Limitations and Risks
Ad-hoc Testing Limitations
❌ Non-repeatable: Hard to reproduce exact test scenarios
❌ Skill-dependent: Quality varies based on tester expertise
❌ No coverage metrics: Difficult to measure completeness
❌ Documentation gaps: May not capture all findings
❌ Not suitable for compliance: Regulatory testing requires formal documentation
Monkey Testing Limitations
❌ Low defect detection rate: Most random actions are meaningless
❌ No expected results: Hard to determine if behavior is correct
❌ Inefficient: Wastes time on unlikely scenarios
❌ False positives: May report issues that aren’t really bugs
❌ Doesn’t test business logic: Random inputs don’t validate requirements
Real-World Examples
Example 1: Mobile App Ad-hoc Testing
Scenario: New "Dark Mode" feature added to mobile app
Ad-hoc Testing Session:
1. Enable dark mode → Check all screens
2. Toggle dark mode rapidly → Check for flickers
3. Enable dark mode mid-workflow → Check consistency
4. Dark mode + low battery mode → Check interaction
5. Dark mode + accessibility settings → Check contrast
Bugs Found:
- Images not optimized for dark mode (hard to see)

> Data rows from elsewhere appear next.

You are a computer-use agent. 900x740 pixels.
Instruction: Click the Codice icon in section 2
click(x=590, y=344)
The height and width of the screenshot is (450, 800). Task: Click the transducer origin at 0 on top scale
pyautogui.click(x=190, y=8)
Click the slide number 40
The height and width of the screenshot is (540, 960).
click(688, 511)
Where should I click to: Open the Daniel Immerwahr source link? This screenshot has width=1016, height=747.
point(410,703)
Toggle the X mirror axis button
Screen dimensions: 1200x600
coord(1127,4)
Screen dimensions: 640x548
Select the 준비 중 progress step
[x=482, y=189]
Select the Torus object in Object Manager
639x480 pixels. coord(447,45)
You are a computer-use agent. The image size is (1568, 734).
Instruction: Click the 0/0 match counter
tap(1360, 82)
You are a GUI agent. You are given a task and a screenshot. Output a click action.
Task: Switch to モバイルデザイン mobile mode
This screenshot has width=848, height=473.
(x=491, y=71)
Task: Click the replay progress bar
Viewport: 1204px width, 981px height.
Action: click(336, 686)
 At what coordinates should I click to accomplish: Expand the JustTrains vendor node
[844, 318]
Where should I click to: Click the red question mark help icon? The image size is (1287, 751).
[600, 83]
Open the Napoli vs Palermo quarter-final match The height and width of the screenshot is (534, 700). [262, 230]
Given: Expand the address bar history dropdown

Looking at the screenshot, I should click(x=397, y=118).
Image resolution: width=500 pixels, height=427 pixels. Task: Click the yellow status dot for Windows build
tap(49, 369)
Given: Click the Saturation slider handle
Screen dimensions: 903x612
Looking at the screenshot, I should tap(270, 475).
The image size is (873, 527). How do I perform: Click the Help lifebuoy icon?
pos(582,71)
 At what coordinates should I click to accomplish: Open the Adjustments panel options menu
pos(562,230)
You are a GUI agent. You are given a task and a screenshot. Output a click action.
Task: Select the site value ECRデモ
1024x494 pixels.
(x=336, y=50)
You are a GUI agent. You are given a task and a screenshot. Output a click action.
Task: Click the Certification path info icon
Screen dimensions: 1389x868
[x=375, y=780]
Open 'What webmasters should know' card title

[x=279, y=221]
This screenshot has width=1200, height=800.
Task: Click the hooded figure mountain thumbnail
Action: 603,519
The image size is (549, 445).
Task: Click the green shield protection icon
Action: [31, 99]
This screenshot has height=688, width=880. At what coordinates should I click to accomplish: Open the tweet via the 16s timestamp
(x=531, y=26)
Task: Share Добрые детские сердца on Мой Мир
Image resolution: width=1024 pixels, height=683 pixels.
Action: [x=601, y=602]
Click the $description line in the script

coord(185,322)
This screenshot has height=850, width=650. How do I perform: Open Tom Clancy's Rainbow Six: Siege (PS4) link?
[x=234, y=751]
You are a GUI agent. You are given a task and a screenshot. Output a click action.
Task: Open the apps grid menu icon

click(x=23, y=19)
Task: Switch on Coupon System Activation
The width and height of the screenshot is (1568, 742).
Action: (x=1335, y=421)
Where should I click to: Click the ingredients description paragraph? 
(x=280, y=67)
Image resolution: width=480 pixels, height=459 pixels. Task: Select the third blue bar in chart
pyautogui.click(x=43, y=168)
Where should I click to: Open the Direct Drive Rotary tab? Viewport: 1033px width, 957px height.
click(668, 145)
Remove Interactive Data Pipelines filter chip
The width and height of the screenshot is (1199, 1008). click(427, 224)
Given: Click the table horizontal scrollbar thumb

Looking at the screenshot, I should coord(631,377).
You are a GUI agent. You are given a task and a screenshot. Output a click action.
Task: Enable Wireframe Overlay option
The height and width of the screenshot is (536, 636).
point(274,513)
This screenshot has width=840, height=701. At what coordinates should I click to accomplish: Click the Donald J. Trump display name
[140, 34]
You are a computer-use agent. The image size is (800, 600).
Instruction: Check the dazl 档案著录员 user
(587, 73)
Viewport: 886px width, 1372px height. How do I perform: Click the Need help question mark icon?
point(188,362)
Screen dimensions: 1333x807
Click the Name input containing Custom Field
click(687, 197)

- Notification pop-ups still use light theme
- Settings screen doesn't reflect dark mode immediately
Example 2: Website Monkey Testing
Scenario: E-commerce checkout process stability testing
Monkey Test (Automated, 2 hours):
- Random product selections
- Random quantity changes
- Random navigation (back/forward/refresh)
- Random form inputs in checkout
- Random payment method selections
Results:
- 5 crashes detected
- 12 JavaScript errors logged
- 3 timeout issues
- Memory leak identified (memory grew from 100MB to 1.2GB)
Follow-up: Formal test cases created for identified issues
Integration with Formal Testing
Recommended Workflow:
Phase 1: Requirements Analysis
→ Create formal test plan
Phase 2: Initial Development
→ Ad-hoc testing by developers (buddy testing)
→ Early defect detection
Phase 3: Feature Complete
→ Formal scripted testing
→ Ad-hoc testing for edge cases
→ Monkey testing for stability
Phase 4: Pre-Release
→ Automated regression tests
→ Monkey testing (overnight runs)
→ Ad-hoc testing of critical paths
Phase 5: Production
→ Monitored monkey testing in staging
→ Ad-hoc testing of user-reported issues
Conclusion
Ad-hoc and monkey testing are valuable complements to structured testing approaches, not replacements. They excel at finding unexpected issues that formal test cases miss, but should be used strategically alongside systematic testing methods.
Key Takeaways:
- Ad-hoc testing: Informal, purposeful exploration by experienced testers
- Monkey testing: Random actions to test stability and robustness
- Both approaches: Supplement formal testing, don’t replace it
- Document findings: Even informal testing needs basic documentation
- Time-box sessions: Prevent endless, unfocused testing
- Balance is key: Combine chaotic testing with systematic approaches
Use ad-hoc testing when you need creative, experience-driven exploration. Use monkey testing when you want to stress-test stability with random inputs. But always ensure the bulk of your testing follows structured, repeatable, documented approaches that provide measurable coverage and confidence in quality.